Study on escaping from firewall Control System

With the continuous development of Trojans and backdoors, the firewall itself is also constantly developing. This is a spear and the relationship between shield and the firewall. It is of great significance to know how to escape from the firewall to control a system.
As a result of the development of the firewall, many firewalls are loaded in the form of drivers. The core part is the driver, which retains an interface for users to set, this interface program acts as a bridge at the same time. The traditional method of killing firewall processes to control the system is no longer valid, this is not a good method (think about how the Administrator finds that the firewall icon is missing ). here are some methods.
Prerequisites:
1. You have sufficient permissions in the remote system.
2. You have obtained system permissions from ipc, mssql, or others.
Is not as fast and convenient as getting a cmd Shell operation.

Method 1: do not allow the firewall to load itself
Use tools such as pslist, SC .exe,reg.exe to find where the firewall is loaded. If
In runtime, use reg.exeto delete it. If the service is started, use SC .exe.
Change the service to manual or disabled, and then restart the system. After the system is restarted, the firewall cannot load itself. This method prevents the firewall from running and is easily discovered by administrators.

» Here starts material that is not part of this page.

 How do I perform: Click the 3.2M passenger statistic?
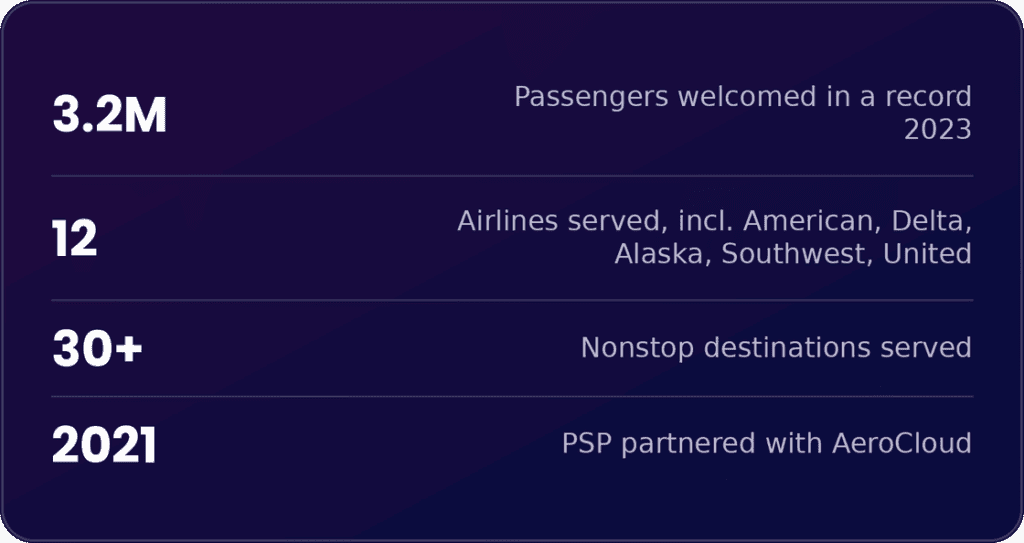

Method 2: forcibly bind the port allowed by the firewall
In a single system, if there are some services, such as pcanywhere, sev-u, iis, mssql, mysql, etc., the firewall always allows the ports opened by these applications to be connected by the outside world, the ports opened by these applications can be forcibly bound to the ports opened by backdoors or Trojans. For example, the port opened by pcnayhwere or the port opened by serv-u can be re-bound. iis and mssql can be used sometimes, but sometimes fail for unknown reasons. Because those applications are authorized and trusted by the firewall, after a backdoor or Trojan forcibly binds the binding port, the firewall can be avoided, however, this method does not work for advanced firewalls, such as Zonealarm, because Zonealarm not only monitors ports, but also monitors which programs try to bind a port, if the backdoor is not authorized by Zonealarm, it cannot be bound to that port.

Method 3: backdoors or Trojans of icmp or custom protocols
This method is effective for some firewalls. However, if the firewall detects whether a program with network connection is trusted by the firewall, this method will become invalid, this type of firewall does not allow a program to connect to the network based on whether the user connects the program, rather than simply depending on the protocol or port.

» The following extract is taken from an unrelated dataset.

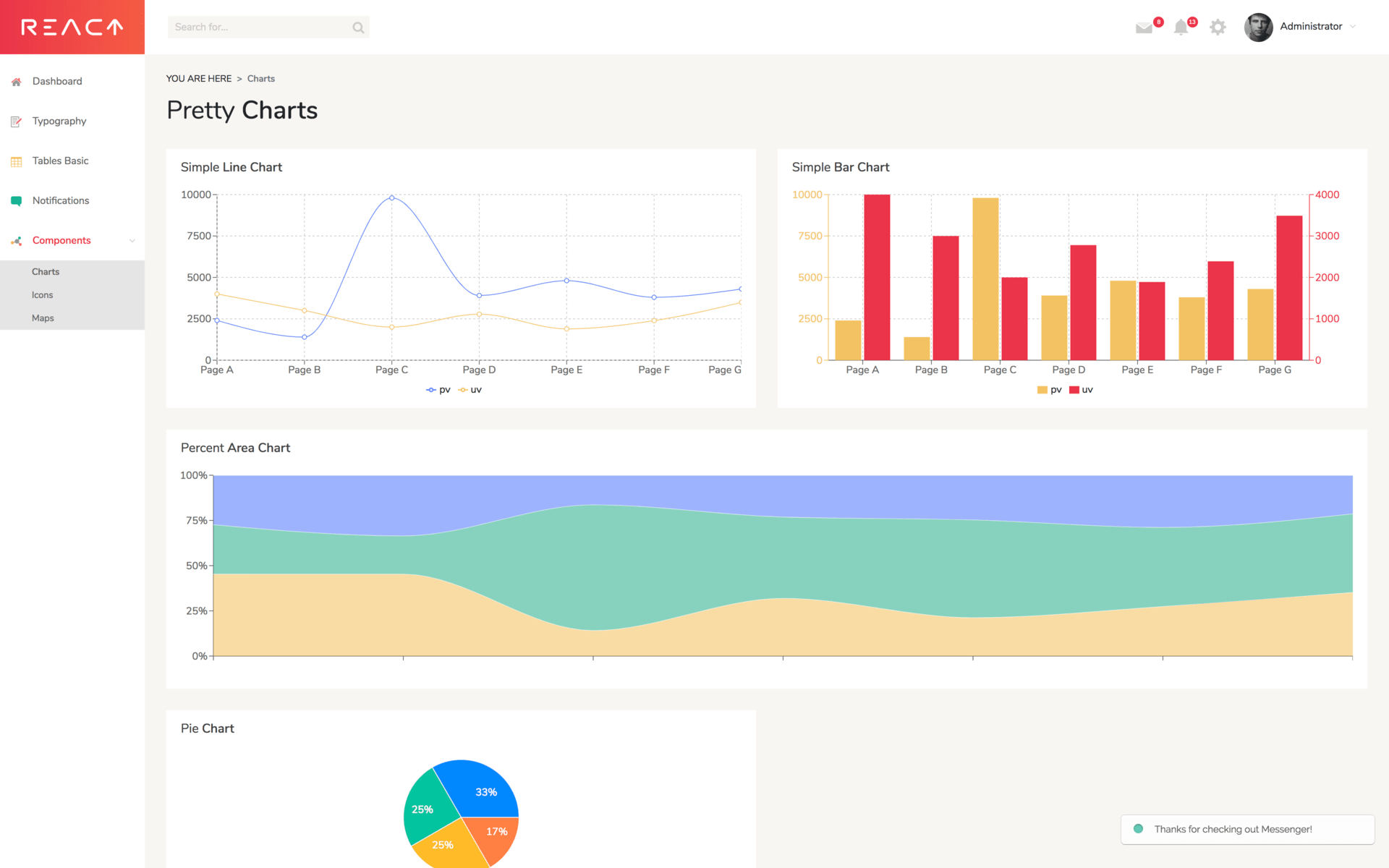Toggle the pv series in line chart legend

[x=438, y=389]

Method 4: plug the backdoor or Trojan into other processes to run the program.
Some programs in the system will allow 99.9999% of users, such as IE. If a user does not allow IE to connect to the network, it is very rare. Because IE is generally an application trusted by the firewall, as long as the backdoor program is inserted into IE to run, the firewall will not be blocked. As long as the firewall allows Internet Explorer to connect to the network, the backdoors inserted into IE can accept external connections. This type of backdoor is generally loaded into IE by Dl, and can be directly injected into IE by an executable program, but it is far from
DLL injection is so stable. This method can avoid most firewalls, but for some firewalls that will not only check out bound, but also check in bound connection will sometimes fail. But in general, this is a good and convenient method (tested ).

Method 5: insert the backdoor into IE and use reverse connection.
The preceding Method 4 shows that IE is generally an application trusted by the firewall, so it is a good way to insert the backdoor into IE to run it, some firewalls will also check in bound connections (connections from the outside world to the system), which will cause Method 4 to fail, because the firewall may notify users whether to allow this connection, method 4 becomes invalid as long as the user rejects the request.
However, if the backdoor is inserted into IE and the backdoor is automatically connected to a specified IP address (reverse connection), almost 99% of the requests will succeed, because the firewall allows Internet Explorer to connect externally, once the backdoor connects to the specified IP address, attackers can get a Shell under cmd.

Among the methods mentioned above, the application of methods 1, 2, and 3 is narrow and cannot be regarded as a good method. Method 4 and 5 are relatively advanced methods, in addition, it is difficult for administrators to find out (generally, no one will suspect that their IE is being inserted into the backdoors for operation. I believe most Internet users will not know these methods ), these methods are more difficult to detect. Of course, there will be other methods. You can share them with anyone you know.